On Mon, Oct 01, 2018 at 09:47:43AM +0200, Alex Band wrote:
> Hello,
> 
> To avoid any misunderstanding in this discussion going forward, I would
> like to reiterate that an RPKI ROA is a positive attestation. An
> unavailable, expired or invalid ROA will result in a BGP announcement
> with the status NotFound. The announcement will *not* become INVALID,
> thereby being dropped.
> 
> Please read Section 5 of RFC 7115 that John linked carefully:
> 
> Bush                      Best Current Practice                 [Page 7]
> 
> RFC 7115             RPKI-Based Origin Validation Op        January 2014
> 
> 
>   Announcements with NotFound origins should be preferred over those
>   with Invalid origins.
> 
>   Announcements with Invalid origins SHOULD NOT be used, but may be
>   used to meet special operational needs.  In such circumstances, the
>   announcement should have a lower preference than that given to Valid
>   or NotFound.
> 
> Thus, a continued outage of an RPKI CA (or publication server) will
> result in announcements with status NotFound. This means that the
> prefixes held by this CA will no longer benefit from protection by the
> RPKI. However, since only *invalid* announcements should be dropped,
> this should not lead to large scale outages in routing.
> 
> It is important to be aware of the impact of such an outage when
> considering questions of liability.
 
This depends if the prefix in question is covered by another ROA. Because
in that case it is well possible that the prefix is marked INVALID.
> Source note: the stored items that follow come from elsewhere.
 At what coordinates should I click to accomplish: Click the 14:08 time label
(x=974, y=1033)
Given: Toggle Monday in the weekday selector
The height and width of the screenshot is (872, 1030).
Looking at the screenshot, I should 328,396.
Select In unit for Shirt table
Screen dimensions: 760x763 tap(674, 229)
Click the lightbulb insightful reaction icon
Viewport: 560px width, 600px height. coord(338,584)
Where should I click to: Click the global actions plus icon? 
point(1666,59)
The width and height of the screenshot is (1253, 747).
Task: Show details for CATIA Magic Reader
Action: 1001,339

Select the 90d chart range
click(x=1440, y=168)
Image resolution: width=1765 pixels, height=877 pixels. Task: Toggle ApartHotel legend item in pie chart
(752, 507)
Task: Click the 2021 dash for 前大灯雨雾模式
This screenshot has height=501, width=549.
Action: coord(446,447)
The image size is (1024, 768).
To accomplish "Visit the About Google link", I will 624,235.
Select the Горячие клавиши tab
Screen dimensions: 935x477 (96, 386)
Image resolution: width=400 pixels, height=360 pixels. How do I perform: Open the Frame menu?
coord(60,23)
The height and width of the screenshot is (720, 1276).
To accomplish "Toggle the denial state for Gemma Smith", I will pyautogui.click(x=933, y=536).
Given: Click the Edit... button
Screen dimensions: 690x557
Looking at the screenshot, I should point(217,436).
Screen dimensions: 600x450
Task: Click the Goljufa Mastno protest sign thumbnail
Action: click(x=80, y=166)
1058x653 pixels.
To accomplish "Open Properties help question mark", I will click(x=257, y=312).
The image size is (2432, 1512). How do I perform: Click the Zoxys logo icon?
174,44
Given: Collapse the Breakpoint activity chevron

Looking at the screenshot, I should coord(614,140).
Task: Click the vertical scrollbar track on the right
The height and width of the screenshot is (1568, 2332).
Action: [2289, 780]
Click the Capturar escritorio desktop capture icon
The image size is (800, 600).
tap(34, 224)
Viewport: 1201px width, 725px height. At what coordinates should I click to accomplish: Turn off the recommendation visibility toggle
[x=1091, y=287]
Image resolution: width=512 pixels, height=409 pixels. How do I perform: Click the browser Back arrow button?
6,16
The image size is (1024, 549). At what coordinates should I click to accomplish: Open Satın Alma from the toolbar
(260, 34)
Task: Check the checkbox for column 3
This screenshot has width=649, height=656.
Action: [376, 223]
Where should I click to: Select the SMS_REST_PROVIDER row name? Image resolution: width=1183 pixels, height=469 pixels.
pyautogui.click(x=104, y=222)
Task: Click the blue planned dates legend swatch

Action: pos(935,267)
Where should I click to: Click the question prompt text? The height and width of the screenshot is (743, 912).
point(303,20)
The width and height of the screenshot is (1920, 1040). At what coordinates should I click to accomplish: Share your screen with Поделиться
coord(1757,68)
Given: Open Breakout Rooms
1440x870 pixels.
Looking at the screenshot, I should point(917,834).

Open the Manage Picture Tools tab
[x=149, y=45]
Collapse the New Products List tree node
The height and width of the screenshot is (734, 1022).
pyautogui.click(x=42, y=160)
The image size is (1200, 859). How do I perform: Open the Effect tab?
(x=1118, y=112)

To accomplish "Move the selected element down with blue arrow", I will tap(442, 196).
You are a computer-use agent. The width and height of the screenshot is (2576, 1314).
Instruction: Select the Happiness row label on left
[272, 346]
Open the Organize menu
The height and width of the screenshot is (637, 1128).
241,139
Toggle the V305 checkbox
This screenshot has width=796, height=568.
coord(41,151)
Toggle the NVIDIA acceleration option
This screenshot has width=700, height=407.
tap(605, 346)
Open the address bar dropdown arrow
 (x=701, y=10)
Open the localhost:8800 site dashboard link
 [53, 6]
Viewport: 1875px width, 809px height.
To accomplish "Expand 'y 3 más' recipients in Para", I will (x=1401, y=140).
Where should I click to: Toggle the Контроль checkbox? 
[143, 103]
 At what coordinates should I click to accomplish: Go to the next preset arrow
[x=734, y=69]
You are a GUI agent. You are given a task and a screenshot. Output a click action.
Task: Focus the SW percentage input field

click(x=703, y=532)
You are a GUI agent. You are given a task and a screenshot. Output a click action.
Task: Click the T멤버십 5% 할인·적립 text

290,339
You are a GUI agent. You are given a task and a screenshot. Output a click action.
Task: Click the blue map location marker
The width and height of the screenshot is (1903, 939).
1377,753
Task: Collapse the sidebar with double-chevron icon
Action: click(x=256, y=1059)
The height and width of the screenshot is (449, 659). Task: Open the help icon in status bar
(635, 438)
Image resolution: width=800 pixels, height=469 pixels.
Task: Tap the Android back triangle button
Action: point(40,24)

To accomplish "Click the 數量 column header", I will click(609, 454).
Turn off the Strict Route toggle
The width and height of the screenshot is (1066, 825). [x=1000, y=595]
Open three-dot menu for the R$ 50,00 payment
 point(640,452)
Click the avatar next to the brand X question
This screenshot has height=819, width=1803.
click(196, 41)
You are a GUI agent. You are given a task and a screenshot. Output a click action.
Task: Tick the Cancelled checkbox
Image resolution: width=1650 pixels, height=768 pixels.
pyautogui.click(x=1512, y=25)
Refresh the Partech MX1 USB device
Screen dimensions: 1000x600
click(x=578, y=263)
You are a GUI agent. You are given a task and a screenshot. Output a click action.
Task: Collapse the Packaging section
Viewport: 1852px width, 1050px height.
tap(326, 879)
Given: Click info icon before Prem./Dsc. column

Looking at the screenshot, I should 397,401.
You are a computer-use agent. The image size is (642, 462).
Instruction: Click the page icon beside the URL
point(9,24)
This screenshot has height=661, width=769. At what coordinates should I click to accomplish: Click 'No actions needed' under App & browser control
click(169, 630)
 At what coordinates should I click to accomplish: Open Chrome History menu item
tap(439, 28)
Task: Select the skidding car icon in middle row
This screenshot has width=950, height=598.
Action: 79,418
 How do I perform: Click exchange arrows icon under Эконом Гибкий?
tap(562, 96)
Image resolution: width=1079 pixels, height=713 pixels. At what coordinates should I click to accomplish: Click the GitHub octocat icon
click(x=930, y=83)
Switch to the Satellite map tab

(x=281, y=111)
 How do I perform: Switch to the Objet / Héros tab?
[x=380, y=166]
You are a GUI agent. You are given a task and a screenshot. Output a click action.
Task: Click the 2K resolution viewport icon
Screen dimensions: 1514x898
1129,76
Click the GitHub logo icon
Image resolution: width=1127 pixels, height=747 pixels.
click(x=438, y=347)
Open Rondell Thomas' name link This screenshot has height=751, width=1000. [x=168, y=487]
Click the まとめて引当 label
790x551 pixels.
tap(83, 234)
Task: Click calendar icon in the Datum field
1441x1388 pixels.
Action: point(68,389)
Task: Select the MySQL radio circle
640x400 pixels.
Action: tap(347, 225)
This is especially an issue if a partial failure of a publication server
is taking out the more specifics but leaves a large covering ROA (maybe
even one with origin AS 0).

In the end from a security standpoint it is probably better to fail closed
because the alternative is no RPKI and then hijacks become possible and
MITM attacks or DNS spoofing can be done leaving every Internet user at risk.

Also consider that not using best common practice to protect a service is
also putting you at risk for liability charges. So ignoring RPKI because
of possible liability concerns may as fire back at you.